Although COVID-19 is a threat to everyone, people of color have been hit especially hard by the virus — what has been called a “pandemic within the pandemic.” African Americans and Hispanics in particular represent a disproportionate percentage of the deaths in many cities and states that track race and ethnicity data. In New York City, African Americans account for 33% of deaths from COVID-19 despite making up 22% of the population, and Hispanics and Latinos are dying at 1.6 times the rate of white people, according to New York City and New York State Department of Health data.
Experts say the toll of COVID-19 on these groups reflects longstanding inequalities tied to race and ethnicity in the United States, creating a perfect storm of risk factors in the COVID-19 pandemic.
“These are frightening numbers,” says Dr. Joy Deana Howell, assistant dean for diversity and student life and vice chair for diversity in the Department of Pediatrics, who specializes in pediatric critical care. “There are all of these intertwined societal factors that greatly impact access to care.”
‘Social Distancing is a Privilege’
Since March, government officials have ordered people to stay at home as much as possible to avoid contracting and spreading COVID-19 — a strategy that is still in force in most states – but not everyone can easily practice social distancing.
People of color more typically hold jobs that have been designated essential during the lockdown, in areas like public transit, building cleaning, childcare, and grocery store retail and delivery, according to data from the New York City Comptroller’s Office.
At home, they face greater risk too, as they’re more likely to live in denser and lower-income neighborhoods where dwellings are crowded and multiple generations are under one roof.
“At the level of exposure, there is a lot of inequality,” says Dr.
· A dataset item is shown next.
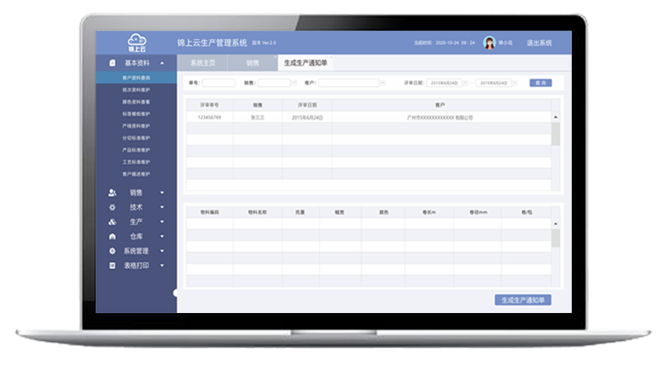Click the upper table's vertical scrollbar

pos(556,136)
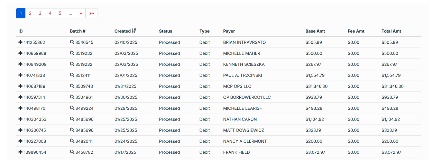Click the search icon for batch 8512411
Screen dimensions: 442x168
pos(72,75)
Said Ibrahim, senior associate dean for diversity and inclusion. “Social distancing is a privilege."
Health Conditions and Trouble Accessing Quality Healthcare
These same groups are also more likely than the general population to suffer from the underlying medical conditions, like lung disease, heart disease, high blood pressure and obesity, which puts them at increased risk for death or severe illness if they contract COVID-19.
People of color also have greater trouble accessing the kind of quality care that can make the difference between life or death from COVID-19. Hospitals in poorer neighborhoods tend to have fewer resources. People of color are more likely than the general population to have Medicaid, which is not as widely accepted as other insurance because of often lower reimbursement rates. These groups may also have a harder time using telemedicine, which providers have turned to during the pandemic to triage COVID-19 symptoms, if they lack technological proficiency or tools like computers, smartphones, video call applications, or access to high-speed Internet.
Additionally, there is historical distrust among African Americans and others toward the healthcare system resulting from past mistreatment, and reports that members of these communities haven’t received proper care for coronavirus symptoms.
Identifying Patterns in Patients
To care for patients effectively and understand what is needed to lift economic restrictions, Weill Cornell Medicine researchers are studying patterns of risk and disease among people who have been treated for COVID-19.
Dr. Monika Safford, chief of the division of general internal medicine at Weill Cornell Medicine and NewYork-Presbyterian/Weill Cornell Medical Center and director of the Cornell Center for Health Equity, is working with a group of medical students in a fast-evolving effort to create a continuously updated registry of COVID-19 patients at NewYork-Presbyterian locations on the Upper East Side, Lower Manhattan, Queens, and eventually Brooklyn. The team has already extracted key information like race, underlying medical conditions, and where people live from the charts of over 1,300 patients.
“The diversity of patients being admitted to these hospitals is enormous,” says Dr. Safford. “This is a seminal effort that will help to inform how to take care of these patients in the best possible way.”
One of their key findings so far has been the role of obesity as a risk factor for more severe disease, and they are hard at work developing risk-prediction models to help clinicians recognize patients who may be stable initially but are at high risk of deterioration later. The group has already published its first report in the New England Journal of Medicine. A study on racial disparities in COVID-related mortality is now underway.
Short and Long-term Strategies
Though up against historic structural inequality, experts say there are many available short-term and long-term strategies to address the disparities in COVID-19 cases.
Dr. Ibrahim suggests making telehealth more accessible to people of color by allowing phone calls to be covered in addition to video streaming, and increasing Medicaid’s reimbursement for it. Prescription drug copays could be less expensive, so patients can manage their underlying conditions. And federal stimulus packages should include investment in public hospitals, he says, where African Americans and Hispanics are most likely to seek care.
Dr. Howell, who is also an associate attending physician at NewYork-Presbyterian/Weill Cornell Medical Center, also pointed to open letters by representatives, academicians, and others, calling on states to carefully review and potentially revise policies on triaging or rationing medical resources and staff in crisis situations, to ensure they’re not resulting in unequal care.
Deeper, more structural changes could include more training of people underrepresented in medicine and other health professions, and an insurance system that makes care more affordable and accessible.
“It’s one thing to address the immediate pandemic related issues,” says Dr. Ibrahim. “But then there's the need to really address the long-term issues, the solutions.”